====== Given records ======
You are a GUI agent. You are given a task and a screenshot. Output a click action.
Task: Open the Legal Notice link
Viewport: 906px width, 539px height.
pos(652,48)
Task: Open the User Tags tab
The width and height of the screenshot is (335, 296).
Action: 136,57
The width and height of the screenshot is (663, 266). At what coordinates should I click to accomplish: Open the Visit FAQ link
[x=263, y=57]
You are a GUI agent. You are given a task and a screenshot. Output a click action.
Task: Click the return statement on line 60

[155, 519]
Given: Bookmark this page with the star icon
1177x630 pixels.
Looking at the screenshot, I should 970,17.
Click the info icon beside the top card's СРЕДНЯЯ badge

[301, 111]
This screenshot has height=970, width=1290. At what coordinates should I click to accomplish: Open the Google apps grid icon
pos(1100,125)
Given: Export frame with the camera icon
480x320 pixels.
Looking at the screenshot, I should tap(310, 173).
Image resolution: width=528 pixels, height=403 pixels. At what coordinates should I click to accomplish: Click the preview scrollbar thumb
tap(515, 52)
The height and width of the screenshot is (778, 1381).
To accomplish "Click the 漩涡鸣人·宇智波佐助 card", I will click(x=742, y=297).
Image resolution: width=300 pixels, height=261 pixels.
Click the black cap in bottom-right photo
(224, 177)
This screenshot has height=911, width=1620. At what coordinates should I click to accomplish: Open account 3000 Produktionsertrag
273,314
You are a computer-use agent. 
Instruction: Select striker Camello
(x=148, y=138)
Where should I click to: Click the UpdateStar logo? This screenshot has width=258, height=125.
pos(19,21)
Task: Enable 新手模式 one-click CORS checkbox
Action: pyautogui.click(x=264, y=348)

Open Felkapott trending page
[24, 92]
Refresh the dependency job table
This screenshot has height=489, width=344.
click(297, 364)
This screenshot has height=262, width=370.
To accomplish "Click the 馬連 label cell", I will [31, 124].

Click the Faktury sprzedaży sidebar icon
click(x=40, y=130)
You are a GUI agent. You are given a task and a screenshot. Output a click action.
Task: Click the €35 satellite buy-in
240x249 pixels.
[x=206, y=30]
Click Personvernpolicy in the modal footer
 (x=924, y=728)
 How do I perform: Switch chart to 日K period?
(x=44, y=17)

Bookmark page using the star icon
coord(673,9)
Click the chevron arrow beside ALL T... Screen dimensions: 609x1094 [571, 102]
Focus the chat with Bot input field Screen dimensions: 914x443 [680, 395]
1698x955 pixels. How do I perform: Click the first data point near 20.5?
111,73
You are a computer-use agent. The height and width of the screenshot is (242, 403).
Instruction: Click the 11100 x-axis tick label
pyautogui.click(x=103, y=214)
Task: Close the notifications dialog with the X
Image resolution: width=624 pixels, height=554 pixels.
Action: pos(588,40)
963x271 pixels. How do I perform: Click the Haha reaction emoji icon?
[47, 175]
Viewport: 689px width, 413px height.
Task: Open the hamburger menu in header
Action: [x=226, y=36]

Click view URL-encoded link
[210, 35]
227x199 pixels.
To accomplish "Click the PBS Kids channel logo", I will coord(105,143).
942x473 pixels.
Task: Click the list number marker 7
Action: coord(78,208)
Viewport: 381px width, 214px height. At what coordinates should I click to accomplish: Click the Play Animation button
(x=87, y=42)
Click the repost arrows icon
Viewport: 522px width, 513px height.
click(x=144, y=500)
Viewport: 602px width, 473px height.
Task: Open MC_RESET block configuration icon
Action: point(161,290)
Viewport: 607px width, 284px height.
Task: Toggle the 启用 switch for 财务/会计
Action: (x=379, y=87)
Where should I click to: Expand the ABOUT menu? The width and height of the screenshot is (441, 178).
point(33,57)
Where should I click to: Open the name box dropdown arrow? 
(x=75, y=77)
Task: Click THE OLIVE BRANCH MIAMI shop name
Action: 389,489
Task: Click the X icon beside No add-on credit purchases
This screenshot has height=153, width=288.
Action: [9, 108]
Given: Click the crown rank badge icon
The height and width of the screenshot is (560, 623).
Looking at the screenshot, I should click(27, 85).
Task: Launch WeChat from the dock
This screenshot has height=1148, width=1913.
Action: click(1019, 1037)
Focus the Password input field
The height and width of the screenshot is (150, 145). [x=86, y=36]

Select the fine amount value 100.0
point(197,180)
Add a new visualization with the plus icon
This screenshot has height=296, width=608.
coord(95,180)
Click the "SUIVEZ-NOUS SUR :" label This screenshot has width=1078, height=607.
======
> Work instructions: Swap "GUI agent" for "UI agent" everywhere it occurs in the lines above, and give all the lines back with nothing else changed.

> Task solution:
You are a UI agent. You are given a task and a screenshot. Output a click action.
Task: Open the Legal Notice link
Viewport: 906px width, 539px height.
pos(652,48)
Task: Open the User Tags tab
The width and height of the screenshot is (335, 296).
Action: 136,57
The width and height of the screenshot is (663, 266). At what coordinates should I click to accomplish: Open the Visit FAQ link
[x=263, y=57]
You are a UI agent. You are given a task and a screenshot. Output a click action.
Task: Click the return statement on line 60

[155, 519]
Given: Bookmark this page with the star icon
1177x630 pixels.
Looking at the screenshot, I should 970,17.
Click the info icon beside the top card's СРЕДНЯЯ badge

[301, 111]
This screenshot has height=970, width=1290. At what coordinates should I click to accomplish: Open the Google apps grid icon
pos(1100,125)
Given: Export frame with the camera icon
480x320 pixels.
Looking at the screenshot, I should tap(310, 173).
Image resolution: width=528 pixels, height=403 pixels. At what coordinates should I click to accomplish: Click the preview scrollbar thumb
tap(515, 52)
The height and width of the screenshot is (778, 1381).
To accomplish "Click the 漩涡鸣人·宇智波佐助 card", I will click(x=742, y=297).
Image resolution: width=300 pixels, height=261 pixels.
Click the black cap in bottom-right photo
(224, 177)
This screenshot has height=911, width=1620. At what coordinates should I click to accomplish: Open account 3000 Produktionsertrag
273,314
You are a computer-use agent. 
Instruction: Select striker Camello
(x=148, y=138)
Where should I click to: Click the UpdateStar logo? This screenshot has width=258, height=125.
pos(19,21)
Task: Enable 新手模式 one-click CORS checkbox
Action: pyautogui.click(x=264, y=348)

Open Felkapott trending page
[24, 92]
Refresh the dependency job table
This screenshot has height=489, width=344.
click(297, 364)
This screenshot has height=262, width=370.
To accomplish "Click the 馬連 label cell", I will [31, 124].

Click the Faktury sprzedaży sidebar icon
click(x=40, y=130)
You are a UI agent. You are given a task and a screenshot. Output a click action.
Task: Click the €35 satellite buy-in
240x249 pixels.
[x=206, y=30]
Click Personvernpolicy in the modal footer
 (x=924, y=728)
 How do I perform: Switch chart to 日K period?
(x=44, y=17)

Bookmark page using the star icon
coord(673,9)
Click the chevron arrow beside ALL T... Screen dimensions: 609x1094 [571, 102]
Focus the chat with Bot input field Screen dimensions: 914x443 [680, 395]
1698x955 pixels. How do I perform: Click the first data point near 20.5?
111,73
You are a computer-use agent. The height and width of the screenshot is (242, 403).
Instruction: Click the 11100 x-axis tick label
pyautogui.click(x=103, y=214)
Task: Close the notifications dialog with the X
Image resolution: width=624 pixels, height=554 pixels.
Action: pos(588,40)
963x271 pixels. How do I perform: Click the Haha reaction emoji icon?
[47, 175]
Viewport: 689px width, 413px height.
Task: Open the hamburger menu in header
Action: [x=226, y=36]

Click view URL-encoded link
[210, 35]
227x199 pixels.
To accomplish "Click the PBS Kids channel logo", I will coord(105,143).
942x473 pixels.
Task: Click the list number marker 7
Action: coord(78,208)
Viewport: 381px width, 214px height. At what coordinates should I click to accomplish: Click the Play Animation button
(x=87, y=42)
Click the repost arrows icon
Viewport: 522px width, 513px height.
click(x=144, y=500)
Viewport: 602px width, 473px height.
Task: Open MC_RESET block configuration icon
Action: point(161,290)
Viewport: 607px width, 284px height.
Task: Toggle the 启用 switch for 财务/会计
Action: (x=379, y=87)
Where should I click to: Expand the ABOUT menu? The width and height of the screenshot is (441, 178).
point(33,57)
Where should I click to: Open the name box dropdown arrow? 
(x=75, y=77)
Task: Click THE OLIVE BRANCH MIAMI shop name
Action: 389,489
Task: Click the X icon beside No add-on credit purchases
This screenshot has height=153, width=288.
Action: [9, 108]
Given: Click the crown rank badge icon
The height and width of the screenshot is (560, 623).
Looking at the screenshot, I should click(27, 85).
Task: Launch WeChat from the dock
This screenshot has height=1148, width=1913.
Action: click(1019, 1037)
Focus the Password input field
The height and width of the screenshot is (150, 145). [x=86, y=36]

Select the fine amount value 100.0
point(197,180)
Add a new visualization with the plus icon
This screenshot has height=296, width=608.
coord(95,180)
Click the "SUIVEZ-NOUS SUR :" label This screenshot has width=1078, height=607.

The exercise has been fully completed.